Intisari-Online.com – Untuk masa sekarang, kesenian gandrung Banyuwangi tak bisa dilepaskan dari sosok penari bernama Supinah.
Budayawan Hasnan Singodimayan, yang pernah terinspirasi tokoh ini untuk menulis novel – kemudian dilayarkacakan TPI dengan judul Jejak Sinden (1995) – menuturkan kehidupannya disertai gambaran latar masyarakat Using, serta pernik-pernik pergandrungannya.
Menyebut nama Desa Olihsari (ada yang menuliskannya Olehsari atau Ulihsari), Kecamatan Glagah, Kabupaten Banyuwangi, Jawa Timur, kita hams teringat pada nama asalnya, "Ulih-ulihan", yang berarti "Harus diperoleh".
Apa yang harus diperoleh dan untuk apa, entahlah, tak seorang pun dapat menjawabnya.

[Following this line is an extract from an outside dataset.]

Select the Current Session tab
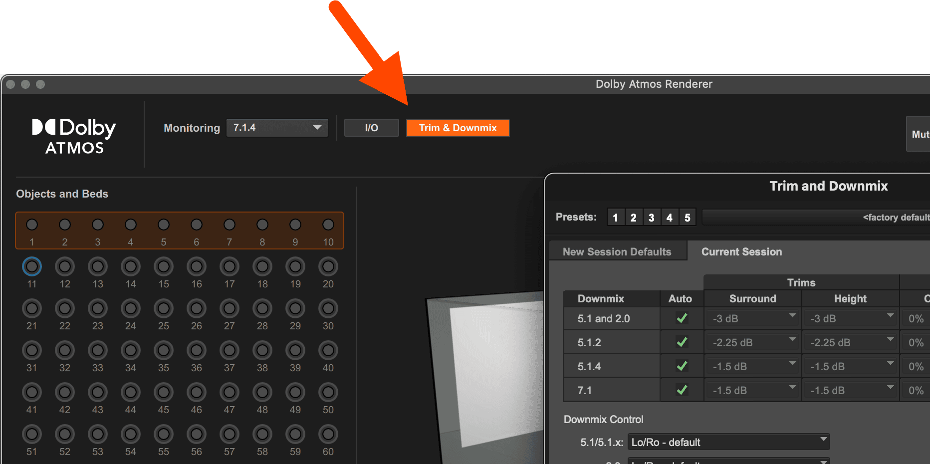Screen dimensions: 930x464 [741, 252]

Yang pasti, desa berpenduduk 2.156 jiwa, dalam areal yang sangat kecil dibandingkan dengan desa lain di Kecamatan Glagah, itu sebagian besar warganya punya apresiasi yang sangat kental pada seni gandrung- semacam seni tari yang bersumber pada kesenian sakral yang disebut tari seblang.
Seblang, yang berasal dari upacara adat ritual Sanghyang Widari di masa Blambangan, kini hanya terdapat di Olihsari dan Bakungan.

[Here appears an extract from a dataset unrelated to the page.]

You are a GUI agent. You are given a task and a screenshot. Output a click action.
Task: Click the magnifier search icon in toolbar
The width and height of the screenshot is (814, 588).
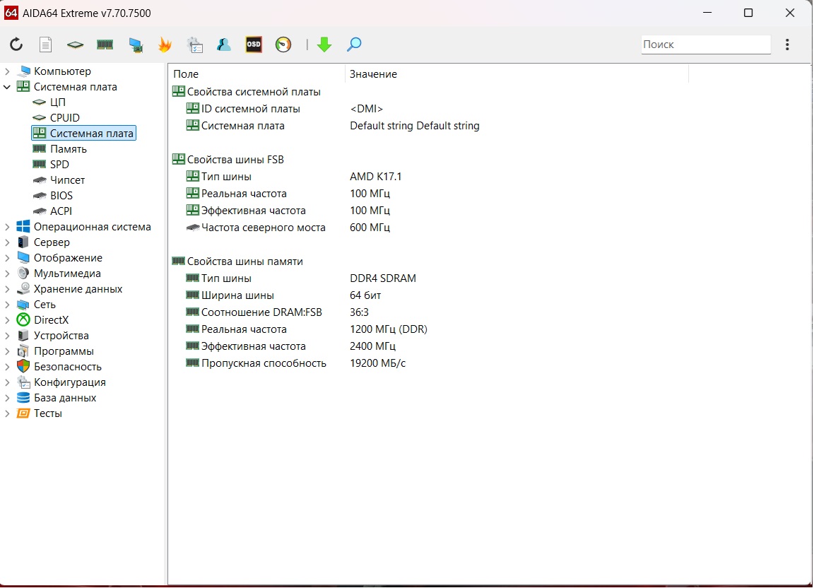354,45

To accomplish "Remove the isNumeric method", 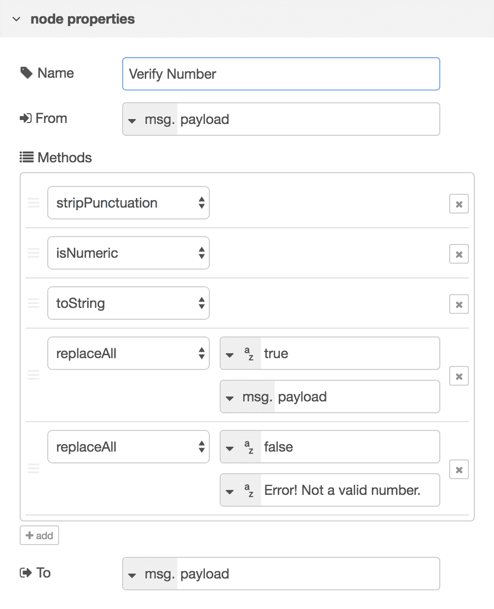I will coord(458,254).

Pun tidak lagi dalam warna aslinya. Kalau semula ada ciri agama Hindu dan dihelat pada hari raya Galungan serta Kuningan, belakangan dialihkan.
Di Olihsari berlangsung setelah hari raya Idul Fitri selama 7 hari, dan di Bakungan semalam suntuk pada hari raya Idul Adha.
Jika seblang masih terasa kesakralannya, gandrung bersifat profan dan lebih populis. Sangat digemari oleh masyarakat karena penuh warna ceria.
Baik dilibati secara spontan ketika ada pergelaran, maupun dipelajari sebagai kecakapan diri.
Di antara banyak penari gandrung, salah satu yang paling dikenal berasal dari Olihsari, Supinah, namanya, berusia 27 tahun, bersuamikan seorang penabuh gendang bernama Sukidi.
Keduanya beriringan menggandrung di banyak tempat, merengkuh pengalaman dan wawasan.
Bukan hanya di Banyuwangi, melainkan sampai tingkat propinsi, nasional, bahkan ke luar negeri.